I was totally fine on Friday, having slept only 4 hours, at most, on the plane, in the exit row seat (that doesn't recline and doesn't have any foot room, by the way). now i can't rule out the fact that i was really excited to be home and go shopping with my sister (at a mall i am familiar with and has the stores i like!!) and then see everyone the next day, but whatever the extraneous variables were, i still felt awesome when i got in!

in addition, trying to wake up at 4:50 am this morning to catch the early bird return flight did not go well at all. particularly considering the fact that i didn't actually wake up until about 10... Turns out i was really exhausted, after all? Whatever, it was totally worth it. Best weekend ever! if i reasonably could, i wouldn't go back.

Thursday, September 30, 2010

Gate B23, YYC

So far I'm liking the red eye. The airport is so much calmer at night, and there are fewer people who haven't had enough sleep bustling about.
I'm appreciating the calm. I got my car back, which is nice. I'm hoping I can sleep.
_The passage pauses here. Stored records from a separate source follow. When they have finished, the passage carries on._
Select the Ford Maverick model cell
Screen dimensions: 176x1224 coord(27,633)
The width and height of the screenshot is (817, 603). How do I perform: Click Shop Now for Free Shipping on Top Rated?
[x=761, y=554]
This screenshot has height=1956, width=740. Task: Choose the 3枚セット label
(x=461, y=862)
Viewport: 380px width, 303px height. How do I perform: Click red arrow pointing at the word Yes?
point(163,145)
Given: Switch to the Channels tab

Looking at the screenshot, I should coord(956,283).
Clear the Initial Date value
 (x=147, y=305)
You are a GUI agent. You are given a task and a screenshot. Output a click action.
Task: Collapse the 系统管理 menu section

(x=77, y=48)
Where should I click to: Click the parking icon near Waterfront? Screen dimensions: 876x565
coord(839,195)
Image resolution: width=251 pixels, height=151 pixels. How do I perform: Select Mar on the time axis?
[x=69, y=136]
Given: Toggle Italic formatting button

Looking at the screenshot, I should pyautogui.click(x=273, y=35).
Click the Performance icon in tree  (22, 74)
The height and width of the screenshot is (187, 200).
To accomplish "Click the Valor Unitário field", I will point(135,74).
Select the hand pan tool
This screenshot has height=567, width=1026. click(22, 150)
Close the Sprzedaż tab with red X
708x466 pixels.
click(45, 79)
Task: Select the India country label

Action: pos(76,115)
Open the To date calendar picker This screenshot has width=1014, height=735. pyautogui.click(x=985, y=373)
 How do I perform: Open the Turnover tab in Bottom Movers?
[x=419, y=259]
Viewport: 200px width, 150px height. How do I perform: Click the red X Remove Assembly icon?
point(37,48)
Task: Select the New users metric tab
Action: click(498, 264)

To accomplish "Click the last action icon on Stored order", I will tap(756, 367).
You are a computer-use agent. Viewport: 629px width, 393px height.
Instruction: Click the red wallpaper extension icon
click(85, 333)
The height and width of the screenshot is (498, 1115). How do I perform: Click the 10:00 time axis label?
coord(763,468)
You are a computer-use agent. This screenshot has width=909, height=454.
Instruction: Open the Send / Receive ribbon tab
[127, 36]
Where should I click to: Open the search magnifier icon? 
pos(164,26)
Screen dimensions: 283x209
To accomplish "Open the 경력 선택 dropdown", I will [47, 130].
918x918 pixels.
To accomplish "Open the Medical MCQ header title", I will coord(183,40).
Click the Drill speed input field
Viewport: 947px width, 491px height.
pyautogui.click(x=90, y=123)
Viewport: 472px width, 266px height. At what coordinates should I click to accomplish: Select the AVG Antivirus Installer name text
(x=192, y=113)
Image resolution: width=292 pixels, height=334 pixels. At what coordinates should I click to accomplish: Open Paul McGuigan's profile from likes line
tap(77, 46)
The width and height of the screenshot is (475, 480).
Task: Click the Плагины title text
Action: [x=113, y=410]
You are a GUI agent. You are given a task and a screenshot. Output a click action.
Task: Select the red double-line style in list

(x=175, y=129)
Of course its the one flight all year where I get an aisle seat.
We'll see how (if) I'm surviving tomorrow before I make a general statement about how I'm never flying in daylight again.

Monday, September 20, 2010

when he held me in his arms, my beloved touched the ground

it's day two of my non-diet diet that isn't even really a diet and i'm fully ready to punch a nun and order a ginourmous pizza. i'm going to have to take up smoking or something equally cool to replace my foodie vice. or perhaps just some boorish tom. either way, definitely something inelegant.

Thursday, September 16, 2010

Saturday, September 11, 2010

peter rabbit

...i don't know. i'm starting to feel like such a crazy person. i hope this marks the end of my bad luck streak. i've been trying really hard to get a grip. i'm just tired. i can't wait for my thesis data to be collected. analyzing it will be fun. so i will just look forward to that.

oh also, there is a bunny in my yard. it's unbearably cute!

it's a mechanical bull...

there's nothing like six hour trips to the hospital to make you realize you live in a city where you have one true friend and have lost most of the support in your life. thanks, people. i guess on the upside, we can rest assured that my tear ducts work, after all. a year deep and i was beginning to wonder. too bad it took a gargantuan realization to bring it to the forefront. oh, ps, turns out, i'm fine, and will only require on-and-off icing. too bad that will never happen. after least they ruined my weekend; and any chance of me finishing my thesis this weekend on time. yee-fucking-haw.

Tuesday, September 7, 2010

the summer that never was

you may or may not notice that i don't have any summer photos, really, this year. i spent four months waiting for some nice weather and a little motivation to come along. neither ever arrived.

Thursday, August 12, 2010

Sunday, August 1, 2010

red hairs


and there you have it, people. it's no joanie, but it's how i do.

Saturday, July 31, 2010

love love LOVE


perhaps in some mild effort to more closely resemble this amazingly gorgeous woman, i am planning on adding some red to my 'do. am desperately trying not to think of the million ways this could go terribly wrong.